Terceira Relatoria estabeleceu prazo de 60 dias para que o município reassuma o controle direto dos serviços das unidades Norte e Sul
O Tribunal de Contas do Estado do Tocantins (TCETO), por meio de uma cautelar do conselheiro José Wagner Praxedes, determinou a suspensão do Termo de Colaboração nº 001/2026 entre a Secretaria Municipal de Saúde de Palmas (SEMUS) e a Irmandade da Santa Casa de Misericórdia de Itatiba (SCMI). O contrato, que previa o gerenciamento das Unidades de Pronto Atendimento (UPAs) Norte e Sul, envolve recursos que somam R$ 139,1 milhões anuais.
A área técnica do Tribunal apontou indícios de graves irregularidades no processo. Entre os principais pontos questionados estão: Falta de comprovação financeira: Ausência de pesquisas de preços detalhadas e de comprovação de que os custos pactuados eram compatíveis com os praticados no mercado.
Inconsistência de datas: o parecer técnico que aprovou o Plano de Trabalho foi assinado antes mesmo da data final de fechamento do próprio plano. Capacidade operacional e impedimentos: Fragilidade na análise sobre o histórico da entidade contratada e omissão na verificação de possíveis impedimentos legais vindos de decisões anteriores do Tribunal de Contas de São Paulo.
Transição sem interrupção nos atendimentos
Para que a população não seja prejudicada, o conselheiro modulou os efeitos da decisão, estabelecendo um prazo de 60 dias para uma transição gradual. Durante esse período, a prefeitura deverá planejar e executar a reassunção dos serviços sob gestão direta. Foi proposta também a abertura de tratativas para um Termo de Ajustamento de Gestão (TAG) para garantir que o atendimento nas UPAs continue funcionando normalmente ao longo da mudança
O Tribunal também determinou a citação dos gestores e técnicos envolvidos na época para que apresentem suas defesas no prazo de 15 dias úteis.
Prefeito se posiciona
Ao ser questionado pela imprensa na manhã desta terça-feira, 23, ao chegar para a solenidade de inauguração do Sine Palmas, sobre a determinação do TCE, o prefeito reafirmou que o questionamento do órgão se restringe ao contrato específico firmado com a organização Santa Casa.
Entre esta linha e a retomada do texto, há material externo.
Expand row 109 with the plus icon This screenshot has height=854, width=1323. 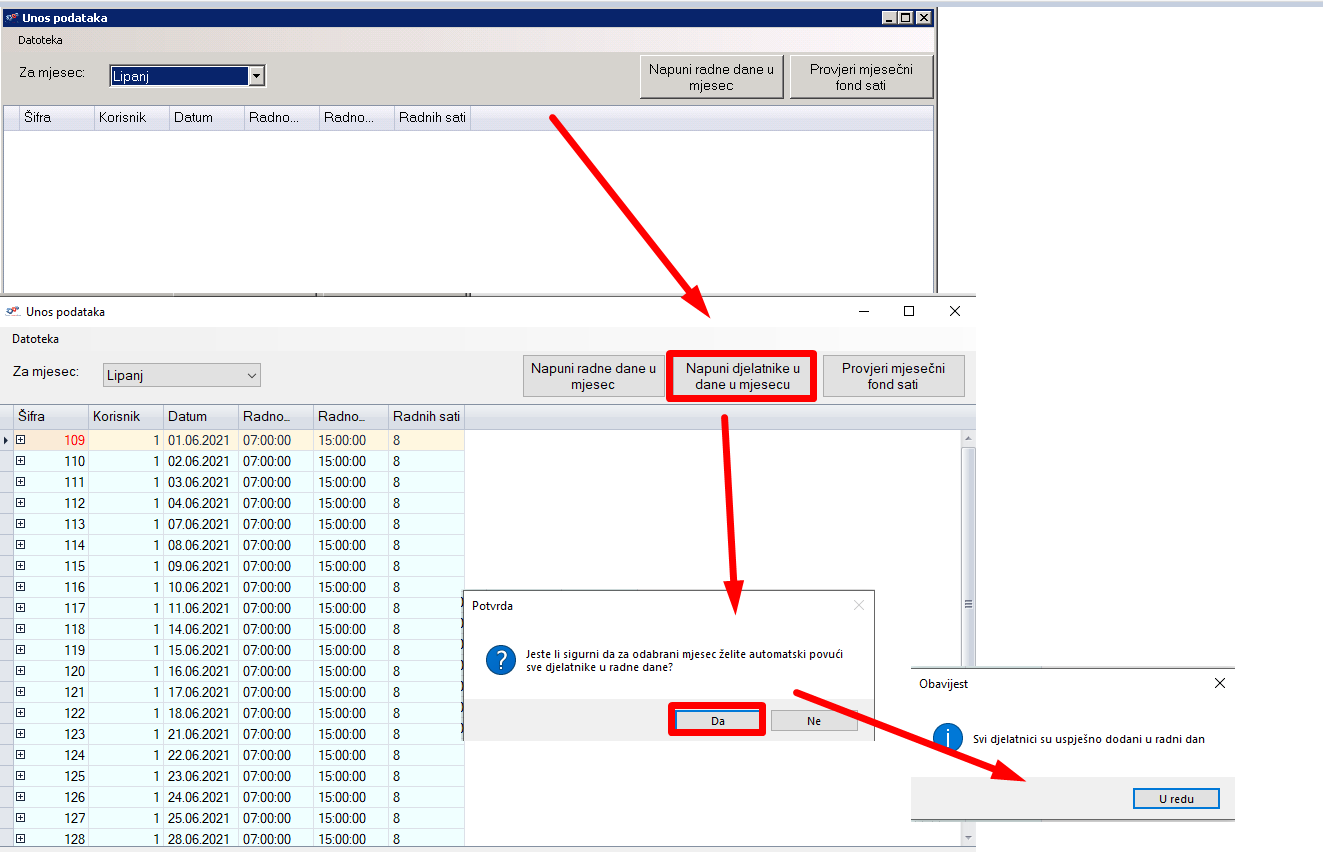[x=20, y=440]
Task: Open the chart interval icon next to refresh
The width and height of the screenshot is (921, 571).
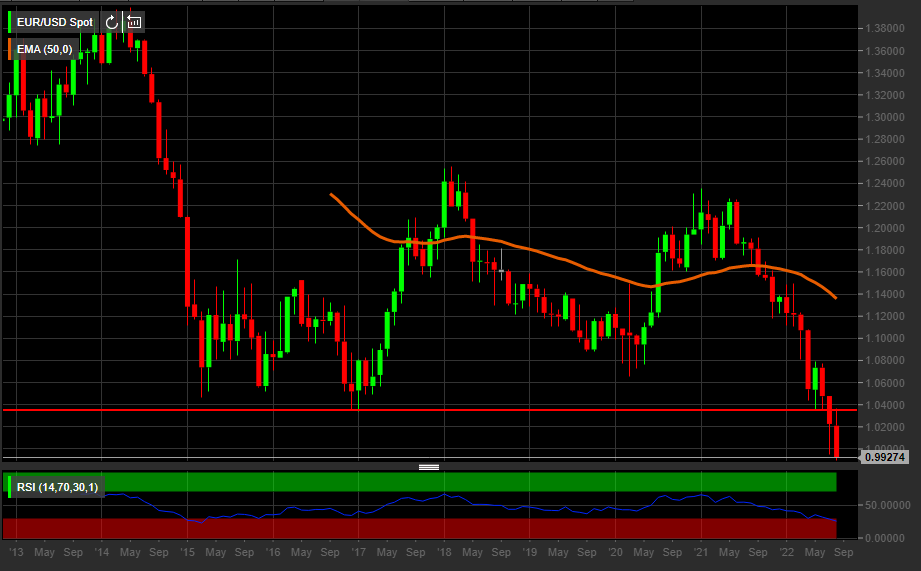Action: click(134, 21)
“O tribunal deixa claro que não dita qual modelo deve ser adotado. A decisão administrativa sobre o modelo é da prefeitura”, explicou. Eduardo adiantou que o município não pretende recorrer da decisão cautelar. “A nós cabe o cumprimento. Jamais recorrer de qualquer decisão que seja para o bem da transparência”, garantiu o prefeito.